祐介先生、牟田さんこんばんは
いやぁ、寒くなりましたね!!
今年一番の寒さとなり、日本海側では大雪の恐れがあるそうですが、私の地元栃木県那須でも今年になって初めて町に雪が積もりました。まだ、紅葉が残る赤や黄色の木々に白い雪がしんしんと積もる風景はまさに田舎ならではです。しかしこれから本格的な冬の到来です。皆さん体調管理には十分お気を付けください。
さて、祐介先生、いよいよ今度の日曜日、東京で来年2月7日から始まる第20回目のハローアルソン・フィリピン医療ボランティア現地活動のための事前研修会が開催されますね。この研修会は主に一般参加者、いわゆる現地に行く大人の方を対象とし、原則この研修会の参加をもって現地活動参加の条件とさせていただいています。
皆さんお忙しい中全国から東京にお集まりいただくのは大変恐縮ですが、100名を超える団体、そしてハロアルには高校生も参加をします。皆さんの安全や健康面はもとより、年齢の異なった様々な職種の方々が4日間共に過ごすためには、ハロアルの活動主旨はもちろんのこと、みんなで支え合う気持ちがとても大切になります。

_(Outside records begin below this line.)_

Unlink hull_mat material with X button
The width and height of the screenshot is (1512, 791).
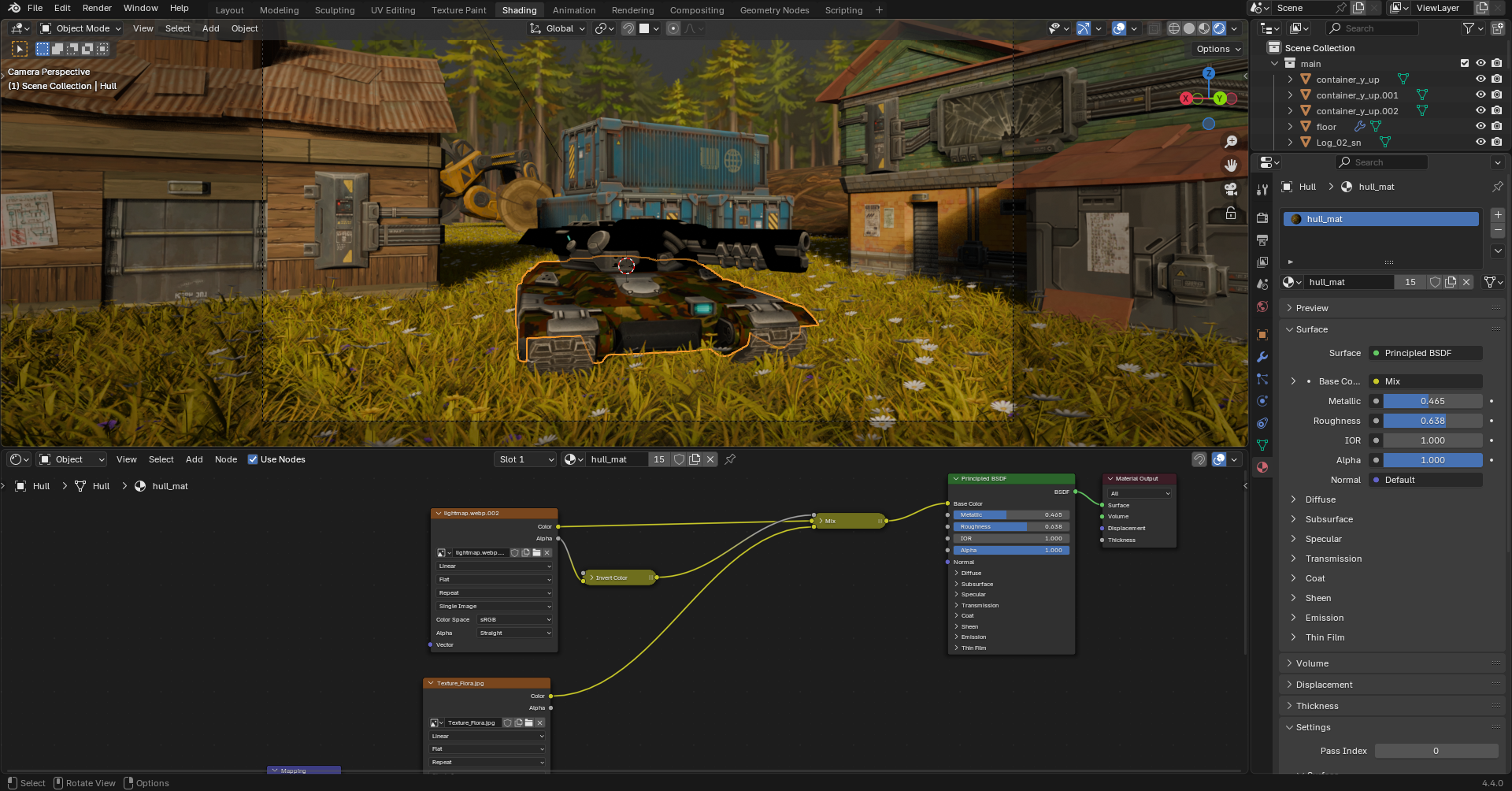pos(1466,282)
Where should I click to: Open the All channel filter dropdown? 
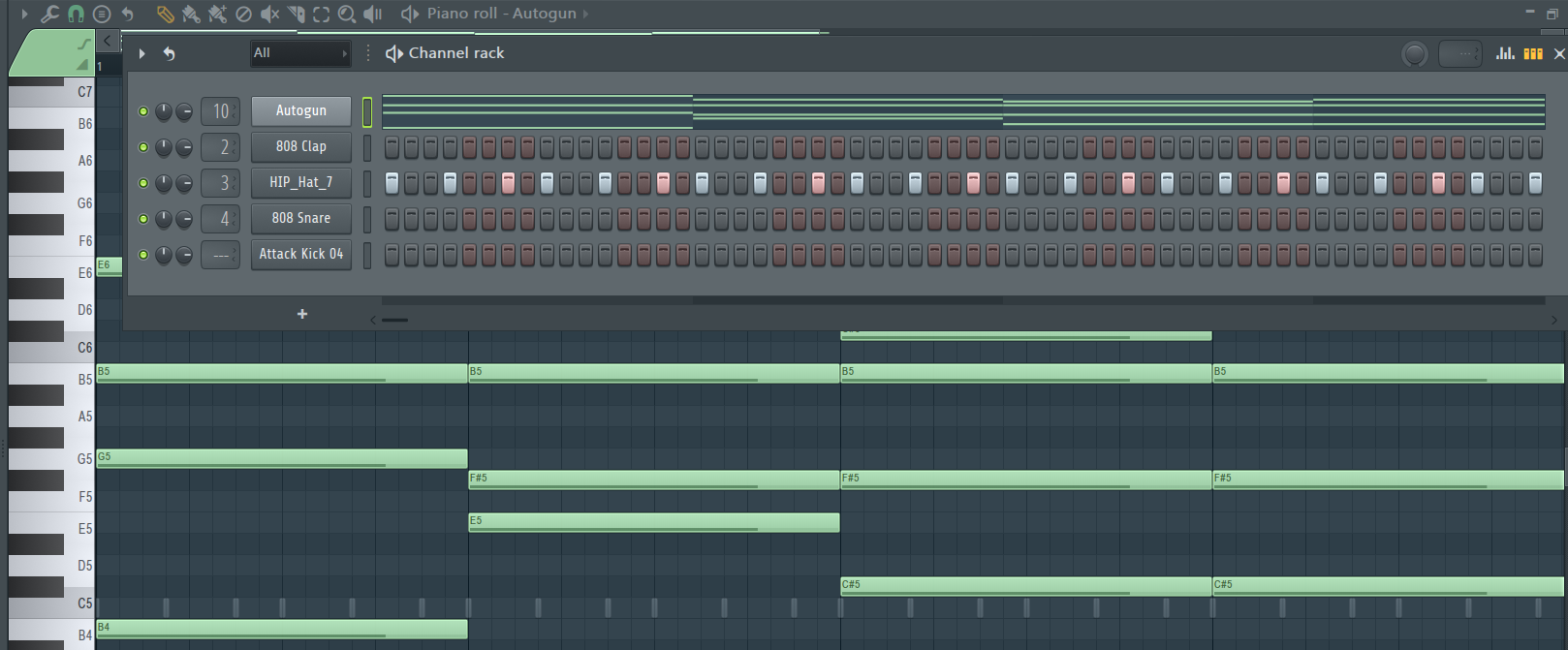pyautogui.click(x=299, y=53)
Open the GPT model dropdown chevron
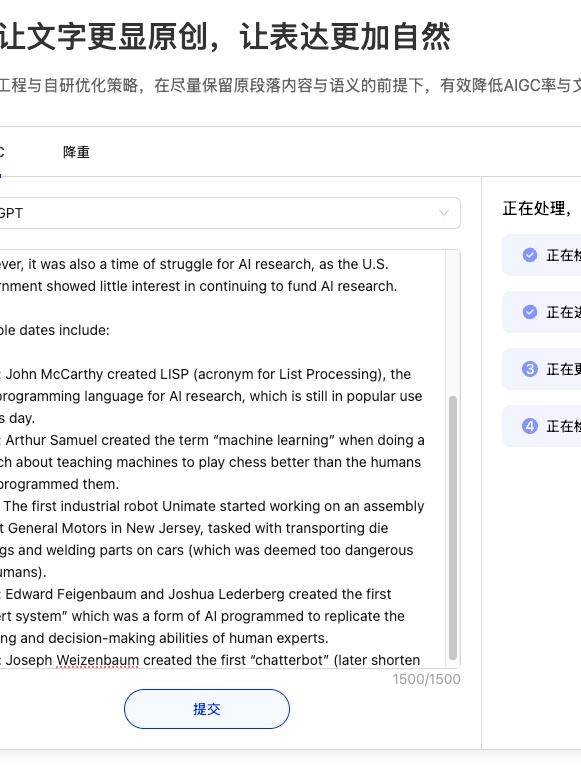 coord(444,213)
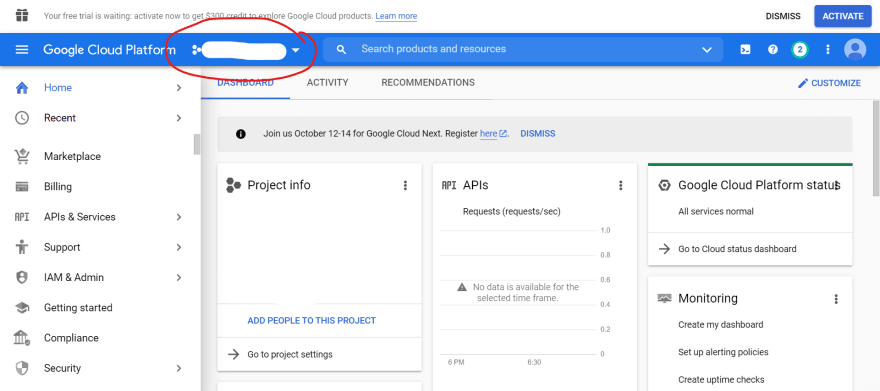The image size is (880, 391).
Task: Open APIs card three-dot menu
Action: [x=621, y=186]
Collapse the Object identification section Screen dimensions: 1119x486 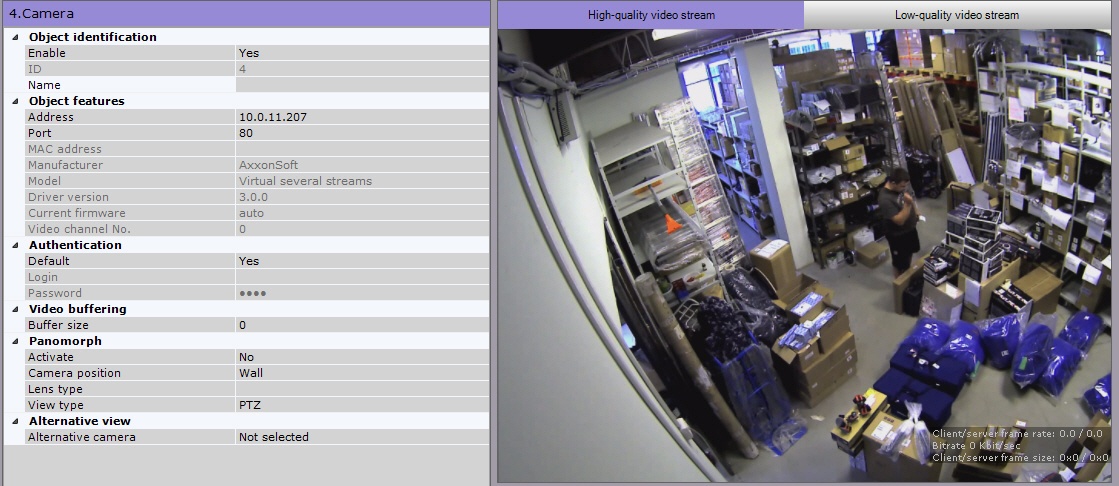pyautogui.click(x=15, y=37)
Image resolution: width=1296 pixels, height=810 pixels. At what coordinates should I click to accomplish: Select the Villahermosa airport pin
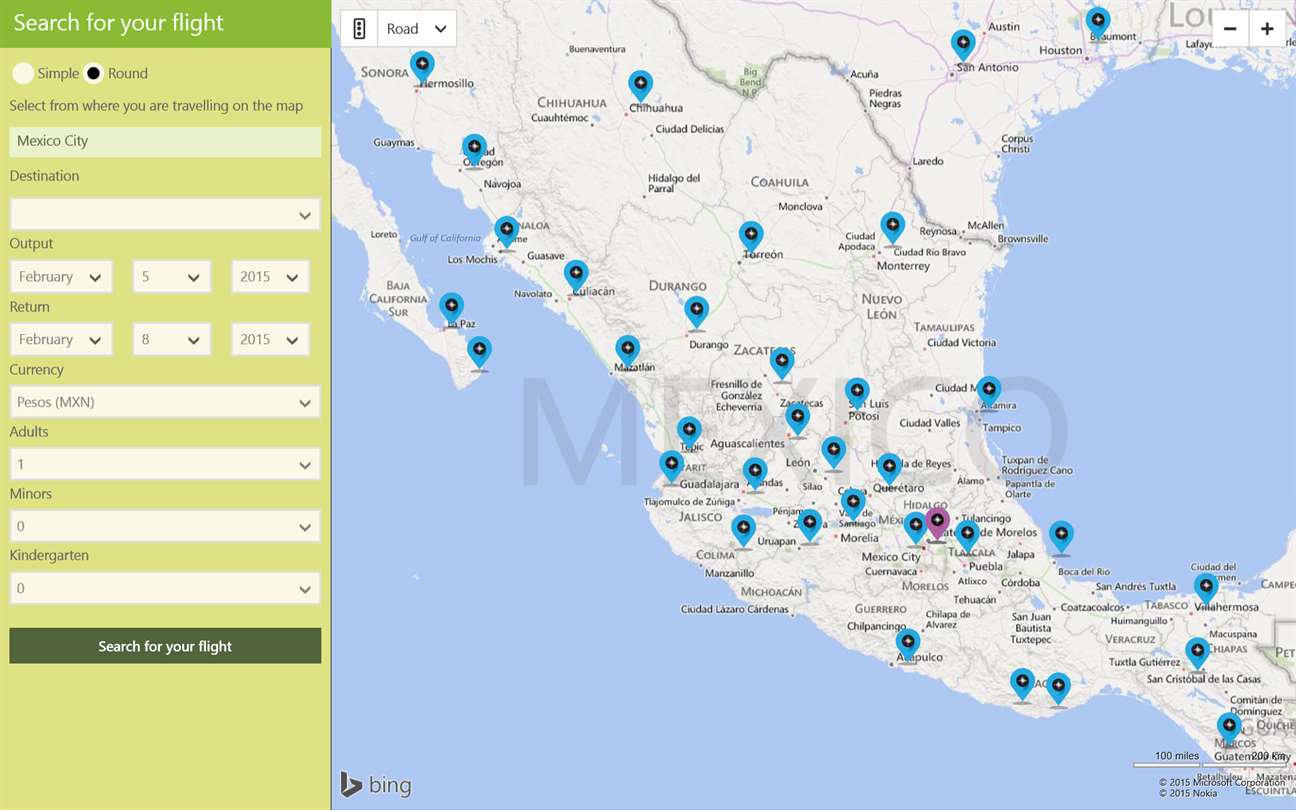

また、今年は祐介先生肝いりの「ハロアル炊き出し」を行います。
今日食べることにも困窮するスラムの人達に、私達ハロアルメンバーが作る「ハロアルスープ」が提供されます。それはたった1杯のスープかもしれません。たった一日の空腹を満たすだけかもしれません。しかし、私達が視察の時に見たあのスラムの子供たちの様子。夜中中路上にたむろし、私たちが渡したお弁当を貪るように食べていたあの子供たちの姿を是非祐介先生には事前研修会で語っていただき、「ハロアル炊き出し」の本質をみんなに伝えてもらいたいと思います。
ハローアルソン・フィリピン医療ボランティアが発足されて来年で20年目を迎えます。
祐介先生が初めてフィリピンで治療した子供、アルソン君は当時10歳、今彼はちょうど30歳の節目の年齢ですね。今頃アルソン君も仕事を持ち、家庭を持ち、毎日を平穏に幸せに暮らしているでしょうか。
この20年間で沢山の出会いや感動、そして悲しい現実を見てきました。まだ生えたばかりの歯を抜かなければならない子、病気で寝ている母親のために自分の歯を全て抜いてまで抗生剤を求める子、雨水で体を洗い、汚泥が流れる川で選択をし、学校にも行けず毎日ゴミを拾い生きなければならない子供たち。
これから125名の参加者は一生忘れることのない貧困の現実に出会います。
その時私たちが何を感じ、何をしなければならないのか。私も初心に帰り、20回目の心の授業、人間の本当の豊かさを学ぶために頑張っていきたいと思います。